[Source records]
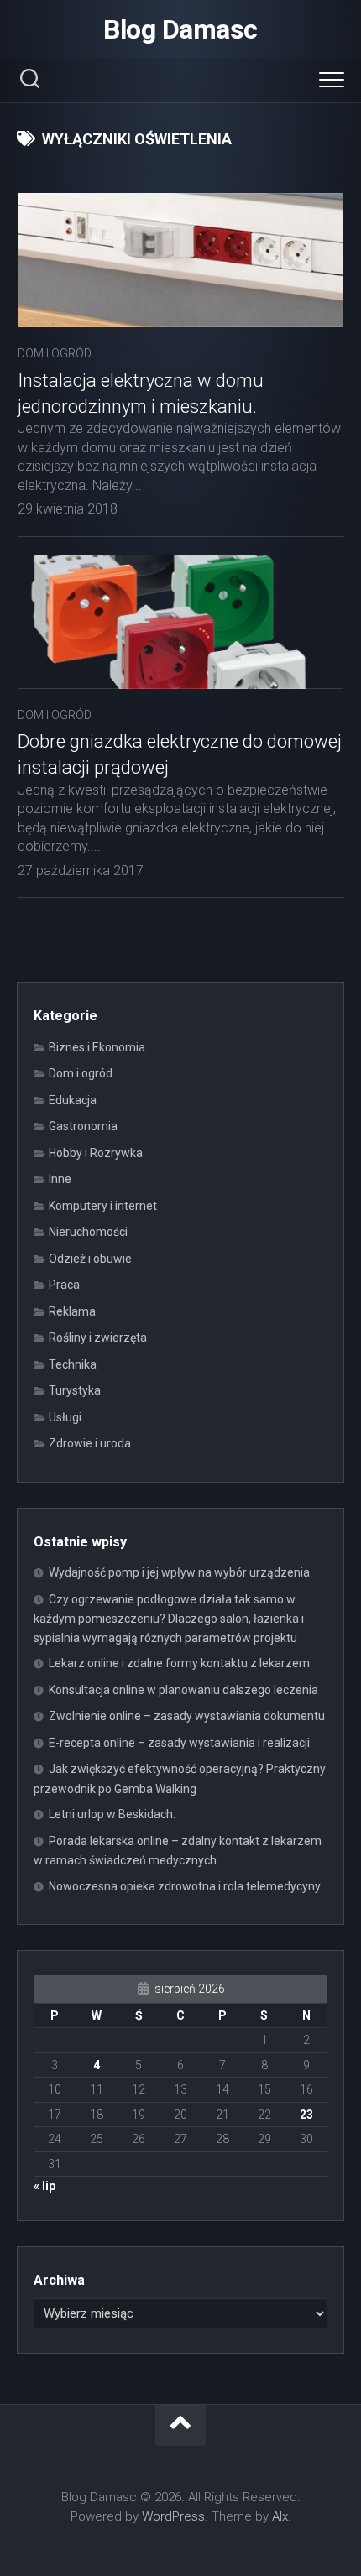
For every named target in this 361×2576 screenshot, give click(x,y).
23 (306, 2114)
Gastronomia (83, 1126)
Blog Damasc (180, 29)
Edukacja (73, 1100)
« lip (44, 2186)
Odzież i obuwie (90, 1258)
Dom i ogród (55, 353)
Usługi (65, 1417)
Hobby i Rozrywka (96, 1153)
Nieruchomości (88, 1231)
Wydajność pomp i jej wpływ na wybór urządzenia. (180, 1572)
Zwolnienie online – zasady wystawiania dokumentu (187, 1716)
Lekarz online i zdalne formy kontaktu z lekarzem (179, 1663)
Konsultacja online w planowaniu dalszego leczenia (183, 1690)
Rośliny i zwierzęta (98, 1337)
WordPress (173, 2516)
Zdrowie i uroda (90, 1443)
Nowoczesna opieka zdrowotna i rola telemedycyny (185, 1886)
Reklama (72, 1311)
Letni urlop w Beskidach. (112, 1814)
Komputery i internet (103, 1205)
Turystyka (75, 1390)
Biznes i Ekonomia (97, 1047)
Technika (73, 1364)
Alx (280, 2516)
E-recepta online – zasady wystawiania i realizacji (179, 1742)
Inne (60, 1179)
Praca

Directions for this task: Determine how many lines of the data above contain the string "wystawiania", and give the result with nothing else.

Answer for this exercise: 2